Слава партии, эта напыщенная экзотика наконец-то закончилась! Лёля увидела перед собой канаву с водой, простой деревянный мостик с одним перильцем. Если пойти вдоль этой канавы, всяко можно дойти до пруда, недалеко от которого сидят Серёжка с Василием.
Лёля взошла на мостик, закурила и, уставившись в черную ленту воды меж островками кувшинок, снова, ясно, до озарения, вспомнила Руперта, Ликёр-Бич, коммуну готов-серфингистов, синие ночи, высокие, заторможенные волны, вечные каникулы и… акулу. Лёля успела заметить только гигантский плавник, но уверена, что таких акул не бывает в природе. Тварь приплыла прямиком из подводного города Рльех, из голливудской киношки, из самого ада. Чтобы перекусить Руперта, чтобы перекусить Рупертом. Чтобы Лёля снова осталась одна. Руперт был младше ее на 13 лет. Любила ли она его? Глупый вопрос! Конечно, любила! Ведь у него был большой и мудрёный дом с польско-украинской прислугой в окрестностях Сиднея, отличный кантонский, спокойный нрав и идеальное тело. Самое обидное, что они уже всё обговорили, как надо действовать, чтобы не ждать естественной смерти его юридических предков (ведь китайцы живут очень долго). Преступный план был готов, обточен до мелочей…
Лёля засмеялась, закашлялась, подкурила еще одну сигарету и, уперев руки в боки, стала медленно поворачиваться, притопывая, выбивая чечетку.
- Негоже сёрферу мечтать о том, чтоб слиться с сатанисткой, когда вокруг, как кот, как тать, гуляет Гумберт Гумберт склизский…
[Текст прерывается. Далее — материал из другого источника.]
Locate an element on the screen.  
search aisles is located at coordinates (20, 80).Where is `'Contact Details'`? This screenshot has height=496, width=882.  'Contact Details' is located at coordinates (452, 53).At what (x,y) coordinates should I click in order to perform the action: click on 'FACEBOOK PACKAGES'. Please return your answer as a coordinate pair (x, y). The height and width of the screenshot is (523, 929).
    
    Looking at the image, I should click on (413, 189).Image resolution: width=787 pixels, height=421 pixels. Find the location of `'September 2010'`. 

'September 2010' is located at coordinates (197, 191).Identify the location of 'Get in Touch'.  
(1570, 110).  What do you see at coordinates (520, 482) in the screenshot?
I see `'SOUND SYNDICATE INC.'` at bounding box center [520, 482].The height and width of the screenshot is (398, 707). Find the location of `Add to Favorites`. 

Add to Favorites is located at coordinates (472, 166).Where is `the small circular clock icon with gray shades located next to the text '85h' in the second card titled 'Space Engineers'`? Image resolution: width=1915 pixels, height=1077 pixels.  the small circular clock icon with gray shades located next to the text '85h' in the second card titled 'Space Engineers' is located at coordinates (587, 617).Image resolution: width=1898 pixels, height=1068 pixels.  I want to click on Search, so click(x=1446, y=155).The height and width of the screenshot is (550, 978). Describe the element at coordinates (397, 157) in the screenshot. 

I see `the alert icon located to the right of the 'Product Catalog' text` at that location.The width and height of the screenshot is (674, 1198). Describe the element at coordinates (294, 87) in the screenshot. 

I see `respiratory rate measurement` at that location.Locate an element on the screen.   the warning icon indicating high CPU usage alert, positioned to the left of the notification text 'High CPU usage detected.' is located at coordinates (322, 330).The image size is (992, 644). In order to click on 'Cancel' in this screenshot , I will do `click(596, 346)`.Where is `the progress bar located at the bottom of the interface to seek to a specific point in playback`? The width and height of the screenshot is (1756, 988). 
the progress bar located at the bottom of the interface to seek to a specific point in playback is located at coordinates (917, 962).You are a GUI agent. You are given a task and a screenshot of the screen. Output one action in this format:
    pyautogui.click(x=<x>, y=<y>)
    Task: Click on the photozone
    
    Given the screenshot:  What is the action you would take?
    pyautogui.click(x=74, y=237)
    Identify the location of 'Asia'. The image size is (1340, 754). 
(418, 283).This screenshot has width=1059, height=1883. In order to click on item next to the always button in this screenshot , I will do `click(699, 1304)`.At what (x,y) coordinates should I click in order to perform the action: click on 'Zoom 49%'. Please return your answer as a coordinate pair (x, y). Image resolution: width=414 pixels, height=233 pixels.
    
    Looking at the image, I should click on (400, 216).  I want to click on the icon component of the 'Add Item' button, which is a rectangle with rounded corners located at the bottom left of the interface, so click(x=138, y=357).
Нет, то была не акула. То был сам Дьявол. Он явился спасти своих верных поклонников, этих чертовых технократов, заражающих мир цифровым безумием. А заодно напомнить незадачливой Лёле, что вечных каникул не бывает, что огонь жжётся, что звёзды недостижимы. И что сорок лет для женщины – это пиздец. Переходный возраст, прелюдия к вечной жизни.
А еще Лёля вдруг, по загадочной прихоти памяти, вспомнила своего первого любовника. Кажется, по имени Вася, хотя все его звали Арнольд. Он был психопат, настоящий маньяк. Внезапно она увидела его, как будто он весь, со своим мотоциклом, выткался в воздухе. Короткая причёска ёжиком, пустые голубые глаза, зубы кривые и длинные, шрам на лбу от душманской пули, cruel twisted smile. Подражал, улыбнулся, исчез.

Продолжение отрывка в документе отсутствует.